# AIM 1
In the post about Wesak, what do the flowers, incense and candles carried around the shrine represent?

# GIVEN PASSAGE
START

Monday, 27 May 2013

Religion, Spirituality and ‘Common Sense’


At about this time in the year, Buddhists throughout the world are, will be, or have been celebrating Visakha Puja or ‘Wesak’. With a wonderful sense of economy, this celebration is of the Buddha’s birth, enlight-enment and passing away.  Actually, the date in the solar calendar varies from year to year because it’s the full moon day of the lunar month of Visakha; and often Western Buddhists choose to hold any festivities on a nearby Sunday.  No one is even that sure that the Buddha’s sense of occasion was that focused to allocate his major life-events to the same day, but I’ve never heard anyone debate the topic either. After all, it’s just a way of giving the practice of reflecting on the qualities of the Buddha a communal and public focus. It’s an element of spiritual culture – and as a Dhamma-practice, the idea is to make use of it rather than believe in it as a literal truth.

Spiritual culture as a Dhamma practice is above all about what you do. Any Wesak will normally centre on a circumambulation of a shrine carrying flowers, incense and candles: these represent morality, meditation and wisdom, the three limbs of the Buddhist Path.  Inwardly, the practitioner will be recollecting these as well as the Buddha’s calm, compassion and happiness. Considering the topics that one could spend an hour or so considering, this is a pretty good theme for the heart/mind to turn over.  And not to be limited to one day per year, Buddhists will hold similar events on several other markers in the year, and even make up a few to keep topped up.  After all, such occasions bring people together in a friendly (and sober) way, and at least in Asia, they support the dropping of disputes and differences, and the affirmation of harmony in the human and natural world – and that’s good news.

END

# AIM 2
From the listing, copy the lines exactly, beginning with the line that contains "Given: Open Details under Invoice menu" and continuing through the line that contains "Looking at the", with both included. Leave the picture out of your copy.

# MATERIAL SHOWN
START

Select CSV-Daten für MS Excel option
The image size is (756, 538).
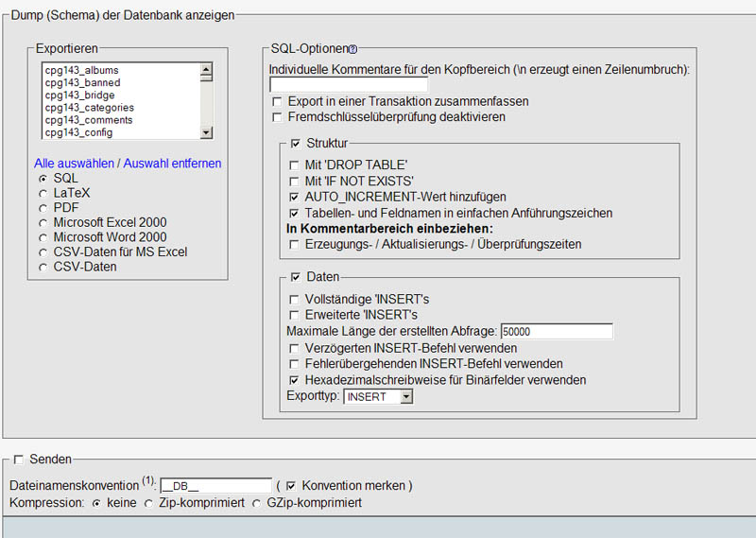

END
START

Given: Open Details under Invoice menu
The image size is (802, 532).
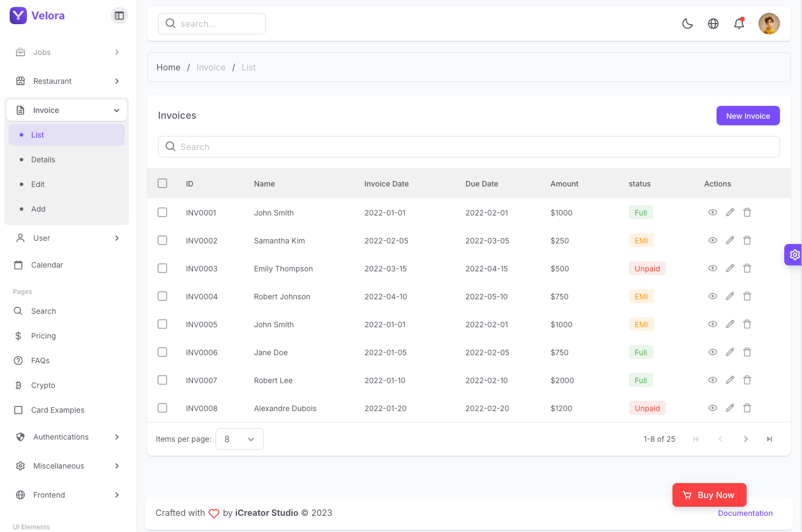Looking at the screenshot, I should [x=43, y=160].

END

# FINAL RESULT 1
They represent morality, meditation and wisdom, the three limbs of the Buddhist Path.

# FINAL RESULT 2
Given: Open Details under Invoice menu
The image size is (802, 532).
Looking at the screenshot, I should [x=43, y=160].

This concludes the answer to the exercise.